Hari ini, selasa, setiap pulang sekolah, kelas Celia kebagian jadwal praktikum, entah apa yang dipelajari, Celia tetap mengikutinya, walaupun itu sangat menyita waktu istirahatnya. Celia masuk dengan wajah yang suntuk, sejak kemarin malam dia memimpikan kakaknya, Egar, yang entah dimana sekarang, bahkan ia tidak mempunyai nomor ponsel kakaknya hingga sekarang. Egar memang sudah 6 tahun pergi dari rumah, akibat ayah ingin Egar menjadi seorang arstiek atau ahli hukum, namun Egar mengelak, ia tidak ingin menjadi seperti ayahnya, selalu berkerja dibawah tuntutan ini itu.
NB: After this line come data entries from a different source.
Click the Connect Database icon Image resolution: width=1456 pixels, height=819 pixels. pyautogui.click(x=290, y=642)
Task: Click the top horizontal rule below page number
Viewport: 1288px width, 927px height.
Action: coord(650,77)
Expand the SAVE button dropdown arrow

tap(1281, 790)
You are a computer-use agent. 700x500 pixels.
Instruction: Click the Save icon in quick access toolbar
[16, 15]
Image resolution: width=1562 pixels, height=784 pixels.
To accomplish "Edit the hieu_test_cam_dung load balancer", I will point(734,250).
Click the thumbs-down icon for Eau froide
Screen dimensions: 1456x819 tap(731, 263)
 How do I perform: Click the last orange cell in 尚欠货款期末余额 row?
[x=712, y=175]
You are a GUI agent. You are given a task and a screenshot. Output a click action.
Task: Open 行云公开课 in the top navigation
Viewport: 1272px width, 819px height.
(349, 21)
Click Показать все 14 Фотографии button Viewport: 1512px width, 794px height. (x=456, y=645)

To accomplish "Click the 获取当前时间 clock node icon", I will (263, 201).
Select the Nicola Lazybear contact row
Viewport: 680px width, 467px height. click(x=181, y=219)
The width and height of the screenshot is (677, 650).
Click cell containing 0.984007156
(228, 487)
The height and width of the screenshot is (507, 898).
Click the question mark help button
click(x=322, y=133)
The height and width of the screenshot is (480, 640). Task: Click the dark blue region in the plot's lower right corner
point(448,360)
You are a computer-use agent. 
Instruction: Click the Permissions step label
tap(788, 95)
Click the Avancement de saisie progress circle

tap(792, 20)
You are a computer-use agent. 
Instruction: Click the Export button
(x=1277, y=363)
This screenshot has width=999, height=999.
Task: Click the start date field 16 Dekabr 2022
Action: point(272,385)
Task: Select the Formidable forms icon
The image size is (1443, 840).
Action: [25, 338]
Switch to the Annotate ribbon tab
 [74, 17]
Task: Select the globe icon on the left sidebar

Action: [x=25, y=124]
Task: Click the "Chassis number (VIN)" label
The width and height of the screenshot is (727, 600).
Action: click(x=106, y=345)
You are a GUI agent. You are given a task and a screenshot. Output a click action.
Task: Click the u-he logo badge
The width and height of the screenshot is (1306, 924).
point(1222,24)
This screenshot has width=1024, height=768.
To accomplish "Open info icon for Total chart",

Ia ingin bebas, seperti angin yang pergi kemanapun tanpa ada beban sama sekali, ia memang menekuni di bidang seni musik. Setiap hari sepulang sekolah, ia selalu mengajak Celia dan Kak Eify ke studio musik, menunjukan kemampuannya didepan adik-adik tersayangnya, namun setelah pertengkaran ayah dan bunda mengenai masa depan kak Egar, ia merasa kalau ini sudah menjadi hal yang buruk dalam kehidupannya, ia memilih untuk pergi tanpa sepengetahuan keluarganya, ia hanya memberi sepucuk surat untuk kak Eify dan Celia berserta sebuah pick bertuliskan EEC dengan kilat perak kecil di pojok bawah pick itu. Bunda mendapat kartu dan sebuah surat bertuliskan,

'Bun, maafin kakak pergi tanpa ngasih tau bunda, ini kartu atm hasil kakak manggung, bunda boleh nyimpen atau dipake untuk keperluan Eify sama Celia, kalau bunda butuh, pakai aja, kakak pasti ngirim walapun enggak setiap bulan. Maafin kakak selalu pulang malem dan engga belajar sama sekali. Bilangin ayah kakak minta maaf gabisa jadi yang ayah mau, udah cukup masalah ayah sama bunda tentang kakak, aku bisa jaga diri sendiri, aku udah gede, bunda gausah khawatir, kakak gajadi anak yang nakal, kakak selalu pulang sore, maafin kakak pergi kayak gini, buat Eify sama Celia kakak selalu ngejaga kalian dari jauh. Kakak bakal pulang tapi engga sekarang.' Kepergian kak Egar memang Celia tidak bisa memaafkannya. Egar pergi setelah mengucap selamat ke Celia karena menang lomba gitar vocal.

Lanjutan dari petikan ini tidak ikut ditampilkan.